(Saved entries)
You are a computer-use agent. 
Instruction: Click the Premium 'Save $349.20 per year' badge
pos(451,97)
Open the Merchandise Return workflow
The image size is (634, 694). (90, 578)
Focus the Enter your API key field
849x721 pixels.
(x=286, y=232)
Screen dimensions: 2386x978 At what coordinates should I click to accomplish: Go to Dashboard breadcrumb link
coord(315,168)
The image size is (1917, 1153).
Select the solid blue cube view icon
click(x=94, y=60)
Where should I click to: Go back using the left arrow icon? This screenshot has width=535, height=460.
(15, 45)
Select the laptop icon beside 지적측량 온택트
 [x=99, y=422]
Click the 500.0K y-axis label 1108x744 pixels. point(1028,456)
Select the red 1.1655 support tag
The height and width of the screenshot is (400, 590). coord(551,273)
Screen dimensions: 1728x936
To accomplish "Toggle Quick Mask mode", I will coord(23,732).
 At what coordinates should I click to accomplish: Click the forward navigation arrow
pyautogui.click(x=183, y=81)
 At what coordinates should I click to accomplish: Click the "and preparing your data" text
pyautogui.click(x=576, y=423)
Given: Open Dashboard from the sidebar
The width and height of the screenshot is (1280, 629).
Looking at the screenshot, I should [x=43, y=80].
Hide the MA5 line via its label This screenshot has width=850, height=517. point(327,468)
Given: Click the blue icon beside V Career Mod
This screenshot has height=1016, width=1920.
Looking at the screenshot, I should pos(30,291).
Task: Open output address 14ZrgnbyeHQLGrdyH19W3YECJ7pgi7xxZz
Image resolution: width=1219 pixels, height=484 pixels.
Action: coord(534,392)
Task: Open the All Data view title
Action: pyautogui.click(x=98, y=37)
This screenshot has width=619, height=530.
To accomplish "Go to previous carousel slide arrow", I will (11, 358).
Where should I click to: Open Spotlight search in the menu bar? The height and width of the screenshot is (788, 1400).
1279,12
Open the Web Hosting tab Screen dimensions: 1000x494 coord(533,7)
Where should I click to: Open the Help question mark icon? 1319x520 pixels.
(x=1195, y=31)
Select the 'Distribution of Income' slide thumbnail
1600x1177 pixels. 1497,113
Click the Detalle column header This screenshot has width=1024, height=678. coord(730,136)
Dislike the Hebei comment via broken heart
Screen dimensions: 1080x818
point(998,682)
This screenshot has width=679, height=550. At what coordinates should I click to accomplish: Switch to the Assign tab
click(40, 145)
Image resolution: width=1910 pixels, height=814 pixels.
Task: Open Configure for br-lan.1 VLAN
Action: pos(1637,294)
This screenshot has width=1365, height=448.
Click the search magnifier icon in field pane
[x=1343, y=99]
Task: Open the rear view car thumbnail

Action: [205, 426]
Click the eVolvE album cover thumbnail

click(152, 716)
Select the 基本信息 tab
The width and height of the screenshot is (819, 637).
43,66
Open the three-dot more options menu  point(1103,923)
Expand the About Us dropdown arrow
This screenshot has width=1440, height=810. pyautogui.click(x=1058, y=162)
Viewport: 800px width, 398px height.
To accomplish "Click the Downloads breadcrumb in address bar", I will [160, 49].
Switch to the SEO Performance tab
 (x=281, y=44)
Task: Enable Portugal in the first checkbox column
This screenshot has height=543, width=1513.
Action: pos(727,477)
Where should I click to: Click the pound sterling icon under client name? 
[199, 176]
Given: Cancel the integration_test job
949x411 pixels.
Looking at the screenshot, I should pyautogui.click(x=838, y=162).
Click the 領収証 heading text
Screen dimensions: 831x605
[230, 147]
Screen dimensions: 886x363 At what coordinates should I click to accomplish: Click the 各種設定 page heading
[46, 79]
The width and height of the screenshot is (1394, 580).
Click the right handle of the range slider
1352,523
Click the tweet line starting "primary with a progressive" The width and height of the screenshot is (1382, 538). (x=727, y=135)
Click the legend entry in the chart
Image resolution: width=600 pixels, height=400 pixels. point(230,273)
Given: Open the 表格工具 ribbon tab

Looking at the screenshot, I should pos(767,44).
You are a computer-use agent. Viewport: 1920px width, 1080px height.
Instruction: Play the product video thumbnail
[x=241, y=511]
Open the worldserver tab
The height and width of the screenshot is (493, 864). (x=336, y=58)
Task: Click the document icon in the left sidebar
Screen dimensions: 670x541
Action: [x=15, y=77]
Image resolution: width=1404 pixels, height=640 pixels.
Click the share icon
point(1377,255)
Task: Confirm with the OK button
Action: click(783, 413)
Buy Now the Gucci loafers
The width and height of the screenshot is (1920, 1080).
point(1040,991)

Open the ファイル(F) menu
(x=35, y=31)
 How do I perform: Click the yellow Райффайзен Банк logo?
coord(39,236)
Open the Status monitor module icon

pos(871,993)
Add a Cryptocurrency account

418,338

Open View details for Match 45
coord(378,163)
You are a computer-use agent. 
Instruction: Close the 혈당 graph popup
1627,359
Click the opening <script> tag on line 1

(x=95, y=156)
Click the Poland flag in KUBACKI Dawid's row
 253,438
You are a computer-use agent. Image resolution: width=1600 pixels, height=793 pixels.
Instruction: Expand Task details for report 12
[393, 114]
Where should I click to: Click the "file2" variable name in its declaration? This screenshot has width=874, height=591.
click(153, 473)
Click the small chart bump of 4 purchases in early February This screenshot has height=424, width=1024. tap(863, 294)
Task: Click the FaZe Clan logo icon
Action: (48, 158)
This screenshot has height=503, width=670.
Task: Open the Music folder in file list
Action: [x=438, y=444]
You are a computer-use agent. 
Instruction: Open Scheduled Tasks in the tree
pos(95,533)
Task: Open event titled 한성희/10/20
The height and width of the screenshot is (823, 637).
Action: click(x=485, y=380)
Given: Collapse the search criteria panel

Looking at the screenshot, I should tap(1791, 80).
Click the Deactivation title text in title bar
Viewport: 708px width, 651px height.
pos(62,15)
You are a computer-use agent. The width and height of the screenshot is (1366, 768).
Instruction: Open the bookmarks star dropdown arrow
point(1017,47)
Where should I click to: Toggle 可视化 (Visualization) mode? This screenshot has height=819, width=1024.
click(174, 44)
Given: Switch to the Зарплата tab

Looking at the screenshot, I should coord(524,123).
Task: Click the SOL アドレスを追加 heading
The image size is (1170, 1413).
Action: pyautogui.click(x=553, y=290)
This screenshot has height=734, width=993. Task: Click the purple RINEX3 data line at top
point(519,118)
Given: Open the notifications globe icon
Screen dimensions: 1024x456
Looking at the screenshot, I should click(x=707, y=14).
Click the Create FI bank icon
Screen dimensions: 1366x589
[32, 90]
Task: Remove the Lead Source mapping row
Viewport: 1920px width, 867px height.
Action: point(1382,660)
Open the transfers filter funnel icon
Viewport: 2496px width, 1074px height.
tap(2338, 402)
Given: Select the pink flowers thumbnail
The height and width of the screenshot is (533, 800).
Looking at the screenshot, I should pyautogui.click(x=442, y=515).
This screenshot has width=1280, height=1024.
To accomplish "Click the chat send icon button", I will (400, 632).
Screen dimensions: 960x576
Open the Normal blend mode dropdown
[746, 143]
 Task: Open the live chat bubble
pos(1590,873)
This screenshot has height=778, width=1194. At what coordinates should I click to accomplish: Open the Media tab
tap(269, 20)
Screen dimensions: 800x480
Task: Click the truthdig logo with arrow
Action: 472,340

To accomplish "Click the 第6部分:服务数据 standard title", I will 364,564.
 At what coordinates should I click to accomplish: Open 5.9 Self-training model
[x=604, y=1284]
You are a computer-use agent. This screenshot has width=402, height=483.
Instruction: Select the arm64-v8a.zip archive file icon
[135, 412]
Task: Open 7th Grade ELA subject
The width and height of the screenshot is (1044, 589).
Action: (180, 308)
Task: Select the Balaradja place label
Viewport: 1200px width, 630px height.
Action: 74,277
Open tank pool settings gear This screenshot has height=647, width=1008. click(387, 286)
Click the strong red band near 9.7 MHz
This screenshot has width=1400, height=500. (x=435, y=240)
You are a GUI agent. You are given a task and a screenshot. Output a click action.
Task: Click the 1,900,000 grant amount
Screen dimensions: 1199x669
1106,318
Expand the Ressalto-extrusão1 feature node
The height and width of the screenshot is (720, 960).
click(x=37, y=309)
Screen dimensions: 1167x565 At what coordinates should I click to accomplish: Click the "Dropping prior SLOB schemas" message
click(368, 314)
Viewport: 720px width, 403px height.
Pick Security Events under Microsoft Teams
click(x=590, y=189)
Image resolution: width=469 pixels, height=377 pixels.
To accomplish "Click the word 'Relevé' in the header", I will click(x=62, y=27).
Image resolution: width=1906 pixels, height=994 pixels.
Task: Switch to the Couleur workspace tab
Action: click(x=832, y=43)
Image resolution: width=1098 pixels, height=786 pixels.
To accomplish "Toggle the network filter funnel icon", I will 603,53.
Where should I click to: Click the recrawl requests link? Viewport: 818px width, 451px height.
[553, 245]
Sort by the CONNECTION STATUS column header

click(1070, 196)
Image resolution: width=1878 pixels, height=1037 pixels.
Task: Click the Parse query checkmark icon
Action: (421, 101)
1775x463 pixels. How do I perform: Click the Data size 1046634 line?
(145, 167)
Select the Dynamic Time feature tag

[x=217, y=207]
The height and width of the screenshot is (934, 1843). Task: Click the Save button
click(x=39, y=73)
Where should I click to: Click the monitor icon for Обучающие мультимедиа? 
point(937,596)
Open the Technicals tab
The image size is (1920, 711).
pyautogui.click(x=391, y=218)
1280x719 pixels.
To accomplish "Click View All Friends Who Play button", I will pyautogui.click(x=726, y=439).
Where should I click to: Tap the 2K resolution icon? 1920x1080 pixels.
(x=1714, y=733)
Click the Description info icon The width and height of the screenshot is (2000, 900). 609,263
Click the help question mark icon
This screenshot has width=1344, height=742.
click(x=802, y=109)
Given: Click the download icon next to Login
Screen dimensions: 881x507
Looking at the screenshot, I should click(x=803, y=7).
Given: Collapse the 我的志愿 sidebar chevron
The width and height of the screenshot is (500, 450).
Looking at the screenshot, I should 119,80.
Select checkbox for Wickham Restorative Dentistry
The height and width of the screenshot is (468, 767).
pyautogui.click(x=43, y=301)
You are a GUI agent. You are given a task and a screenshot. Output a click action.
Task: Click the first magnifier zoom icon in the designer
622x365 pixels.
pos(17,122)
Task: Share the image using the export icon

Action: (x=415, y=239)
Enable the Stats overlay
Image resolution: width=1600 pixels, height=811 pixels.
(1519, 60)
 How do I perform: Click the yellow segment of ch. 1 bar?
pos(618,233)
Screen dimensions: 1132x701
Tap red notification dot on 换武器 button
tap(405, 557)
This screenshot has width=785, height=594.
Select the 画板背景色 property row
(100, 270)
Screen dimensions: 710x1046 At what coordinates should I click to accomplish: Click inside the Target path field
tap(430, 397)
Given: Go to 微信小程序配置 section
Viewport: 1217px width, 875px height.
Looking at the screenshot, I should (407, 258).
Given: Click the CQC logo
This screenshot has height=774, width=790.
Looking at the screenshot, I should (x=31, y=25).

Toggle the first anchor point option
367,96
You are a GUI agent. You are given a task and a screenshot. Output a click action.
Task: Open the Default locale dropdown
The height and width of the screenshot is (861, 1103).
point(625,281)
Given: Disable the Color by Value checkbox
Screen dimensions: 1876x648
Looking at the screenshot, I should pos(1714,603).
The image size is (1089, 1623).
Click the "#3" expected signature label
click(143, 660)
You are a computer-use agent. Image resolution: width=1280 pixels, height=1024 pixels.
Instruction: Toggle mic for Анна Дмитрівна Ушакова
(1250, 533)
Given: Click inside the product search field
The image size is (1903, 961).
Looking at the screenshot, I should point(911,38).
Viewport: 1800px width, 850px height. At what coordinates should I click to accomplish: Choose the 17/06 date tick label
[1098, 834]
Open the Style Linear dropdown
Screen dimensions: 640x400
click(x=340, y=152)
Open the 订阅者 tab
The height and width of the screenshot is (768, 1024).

DIRECTIONS: Word for word, restate the lines of the data above that fall between the line holding "Where should I click to: Tap" and the line holding "Given: Click the download icon next to Login", inclusive, and no other lines.

EXPECTED ANSWER:
Where should I click to: Tap the 2K resolution icon? 1920x1080 pixels.
(x=1714, y=733)
Click the Description info icon The width and height of the screenshot is (2000, 900). 609,263
Click the help question mark icon
This screenshot has width=1344, height=742.
click(x=802, y=109)
Given: Click the download icon next to Login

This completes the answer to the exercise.